Ask HN: Why is Zygna failing? - redrory


======
codeonfire
Their r&d expense quintupled last year. They went from 100 employees to 3k
employees within a short time. Maybe they had to do this, maybe it was hubris.
Zynga's administrative expense also sharply increased leading to strong
losses.

------
waterlesscloud
I have no idea what the user stats are, only anecdotal evidence from friends.

But their aggressive monetization approach to their -ville games led everyone
I know to stop playing them. The games weren't fun, so burnout came fast.

That said, a fair number of my friends still play Words With Friends and/or
Scramble, though largely in their mobile app forms. I suspect these games do
not monetize very well.

------
debacle
It's built on a platform of sand (Facebook), and it's trying to monetize in
the completely wrong fashion, and it's trying to run the company like an AAA
studio when all it does is sell freemium web games.

------
samstave
Poor leadership, flimsy/parasitic business model, lack of long term engagement
path for users, chasing trends rather than creating them, PR failure.
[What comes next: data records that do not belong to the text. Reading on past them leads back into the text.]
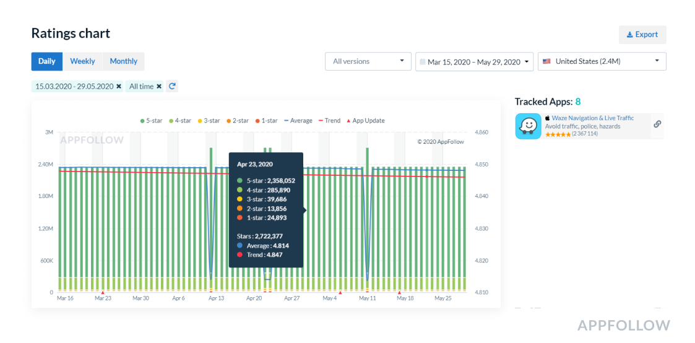Click the Waze app icon

click(528, 126)
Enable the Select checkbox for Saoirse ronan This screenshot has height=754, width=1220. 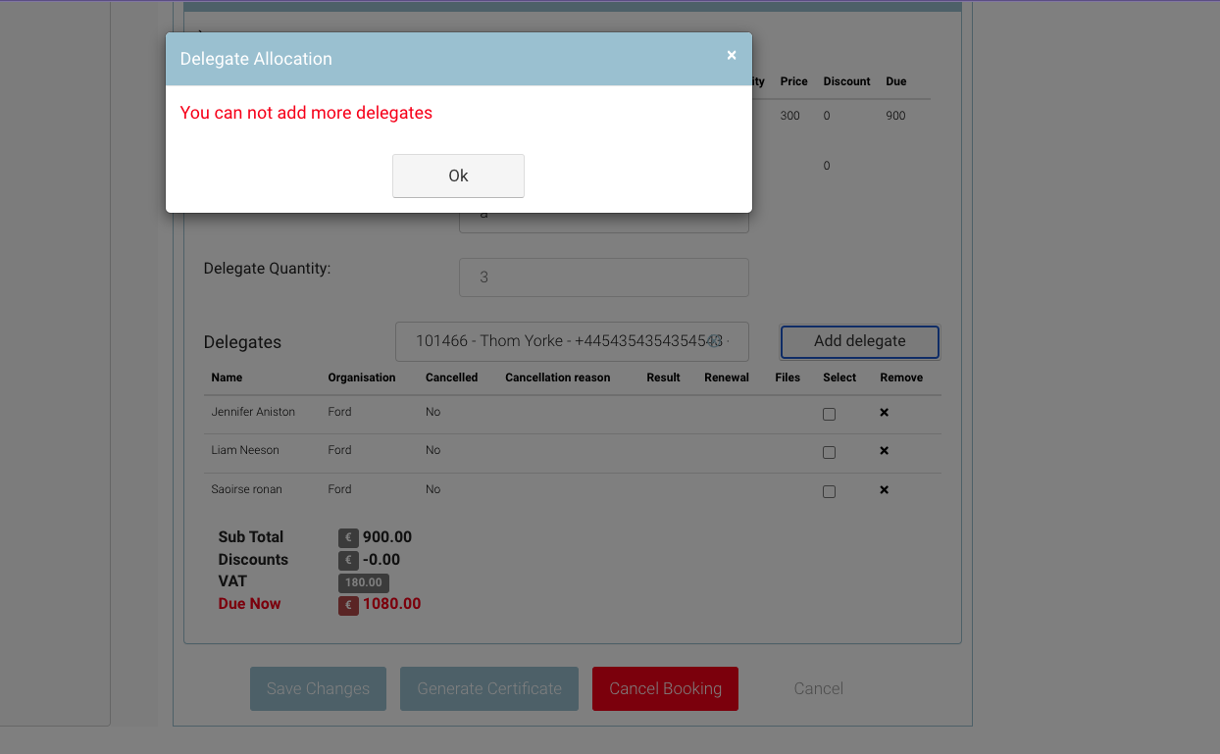pos(829,491)
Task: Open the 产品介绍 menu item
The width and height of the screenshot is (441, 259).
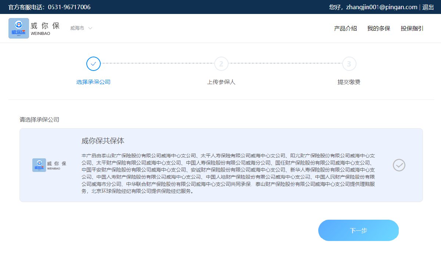Action: tap(345, 28)
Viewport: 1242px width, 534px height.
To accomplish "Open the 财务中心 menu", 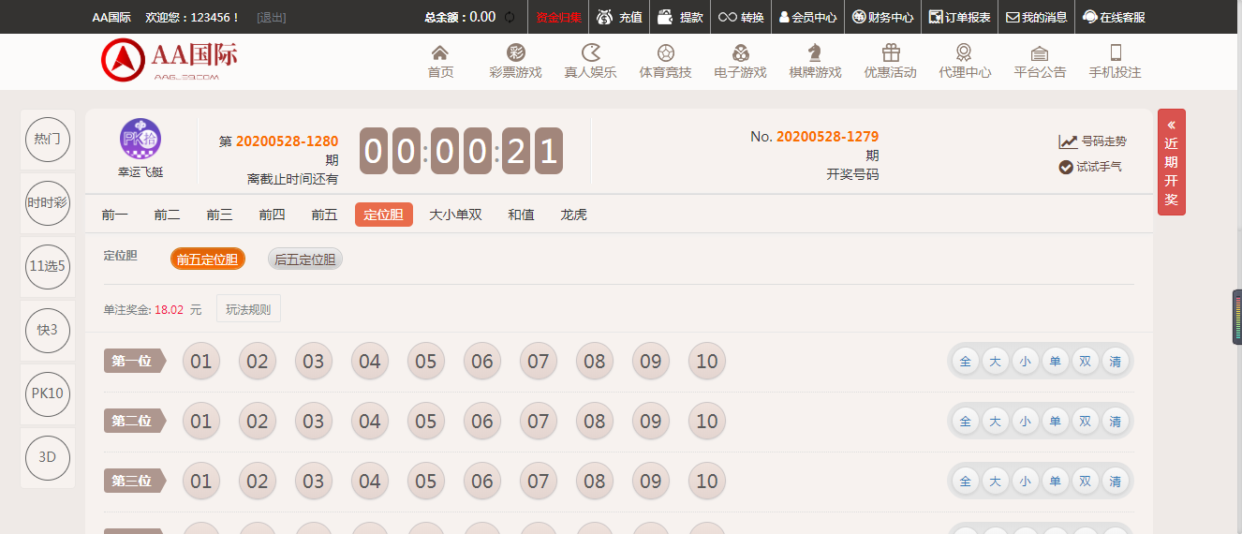I will (883, 17).
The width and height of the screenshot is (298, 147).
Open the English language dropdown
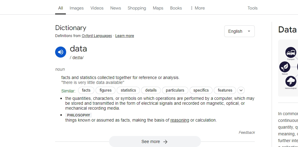(240, 31)
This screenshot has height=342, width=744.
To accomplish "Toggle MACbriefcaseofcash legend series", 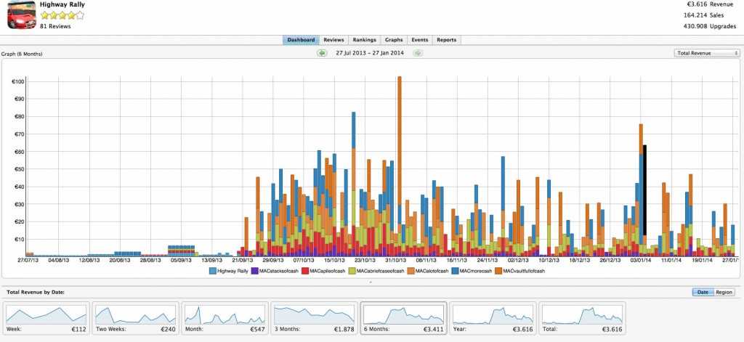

Zynga is a company that is that high school most popular jock that hops in
front of all others and excels based on a small advantage in physique and
looks and personality and bullies the others out of the spotlight only to be
the 20-something failure who is realized as having stole al their charm from
observing others' talents and mimicing them - and ultimately winding up a
washed up meth head in modesto constantly claiming how great they would have
been.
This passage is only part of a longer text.